AN EARLIER IOM PAPER, in 2004, called for a concerted effort to publicize and address the issues of health literacy, and in 2010, the U.S. Department of Health and Human Services issued an action plan that ranges from improving health and science curricula in schools to encouraging changes in the health care system to promote informed decision making. Yet such efforts come at a time when patients are being asked to take more and more responsibility for the details of their medical care—and when, as part of a shift toward shared decision making, many patients indeed want to help direct their own care in a much more active way. Adequate health literacy is a prerequisite for that larger role, and physicians who attempt to help patients weigh the pros and cons of treatment options may find their efforts hindered by patients’ inability to understand complex trade-offs.

In other cases, patients don’t seem interested in learning more or in taking responsibility for helping make decisions about their care, preferring just to go along with their doctor’s recommendations. “There could be a whole host of reasons why people are not engaged in their care decisions, such as challenges in navigating the health care system, a perceived lack of empowerment, or personal reasons,” says Sarah Collins, a nurse informatician at Partners HealthCare in Boston. “But if we can determine that a lack of literacy is why they don’t want to engage, we could intervene.”

Such interventions take time, and considering how little of that precious commodity doctors tend to have with patients, addressing health literacy issues may seem like just one more demand on an already overburdened provider community.
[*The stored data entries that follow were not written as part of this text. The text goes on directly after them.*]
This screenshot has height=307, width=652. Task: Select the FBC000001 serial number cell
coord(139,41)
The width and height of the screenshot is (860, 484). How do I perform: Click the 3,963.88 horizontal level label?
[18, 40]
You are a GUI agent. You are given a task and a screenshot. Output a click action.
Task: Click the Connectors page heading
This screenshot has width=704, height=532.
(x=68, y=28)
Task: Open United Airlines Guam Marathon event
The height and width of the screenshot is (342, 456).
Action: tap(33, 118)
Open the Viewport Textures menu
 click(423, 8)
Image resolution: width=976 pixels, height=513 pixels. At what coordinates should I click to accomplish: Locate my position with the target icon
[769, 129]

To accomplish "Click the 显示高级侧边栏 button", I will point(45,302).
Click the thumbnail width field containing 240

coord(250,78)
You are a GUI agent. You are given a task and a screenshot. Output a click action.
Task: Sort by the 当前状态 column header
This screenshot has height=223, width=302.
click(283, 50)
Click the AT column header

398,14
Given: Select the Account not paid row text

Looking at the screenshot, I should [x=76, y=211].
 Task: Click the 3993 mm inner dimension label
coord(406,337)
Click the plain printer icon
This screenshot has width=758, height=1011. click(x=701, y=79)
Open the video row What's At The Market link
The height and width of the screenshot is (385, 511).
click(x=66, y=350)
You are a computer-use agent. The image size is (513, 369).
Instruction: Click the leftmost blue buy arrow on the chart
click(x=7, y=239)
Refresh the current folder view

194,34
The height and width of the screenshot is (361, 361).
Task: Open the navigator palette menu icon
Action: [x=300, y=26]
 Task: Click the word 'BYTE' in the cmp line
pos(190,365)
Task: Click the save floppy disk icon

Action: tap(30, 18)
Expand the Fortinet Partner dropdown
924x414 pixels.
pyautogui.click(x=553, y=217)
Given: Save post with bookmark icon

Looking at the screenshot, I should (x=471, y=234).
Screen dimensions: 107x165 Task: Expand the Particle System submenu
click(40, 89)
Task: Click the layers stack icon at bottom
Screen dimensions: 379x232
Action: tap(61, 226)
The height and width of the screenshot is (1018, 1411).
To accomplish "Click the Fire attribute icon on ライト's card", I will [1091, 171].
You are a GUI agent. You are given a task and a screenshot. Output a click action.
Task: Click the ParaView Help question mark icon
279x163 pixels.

Yet Schillinger contends that much of what’s needed is something caregivers can learn to provide almost without thinking about it. “When I try to teach my teenager American history, he doesn’t want to hear it,” he says. “But if I engage him in a discussion about what’s important to him, I might be more effective. We just need to do some creative pedagogy, to actually have a conversation. I take care of the sickest, most socially vulnerable patients who don’t speak English, have alternative health beliefs and have low health literacy. Yet only a handful defer decision making to me. I have never met a person who does not want to learn about her own body. You need to make sure that you’ve given the person the opportunity to engage.”